╔══

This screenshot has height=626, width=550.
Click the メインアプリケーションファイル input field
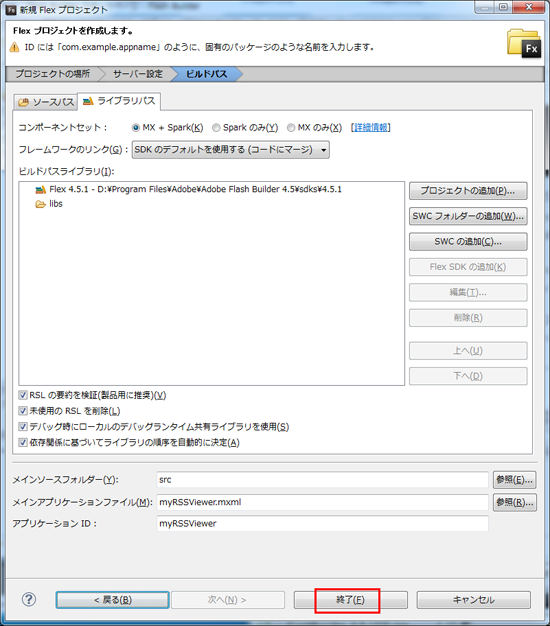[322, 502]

╚══
╔══

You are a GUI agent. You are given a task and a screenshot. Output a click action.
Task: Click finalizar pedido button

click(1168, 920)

╚══
╔══

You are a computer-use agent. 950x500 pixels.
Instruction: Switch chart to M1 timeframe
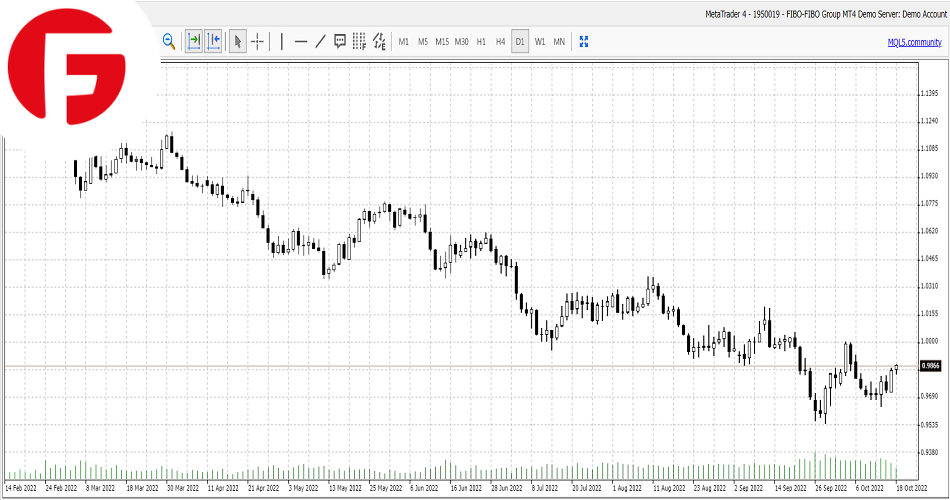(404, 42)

╚══

TO DO
State how many lines contain the word "agent" across the listing, and give no other text.

RESPONSE TO THIS EXERCISE
2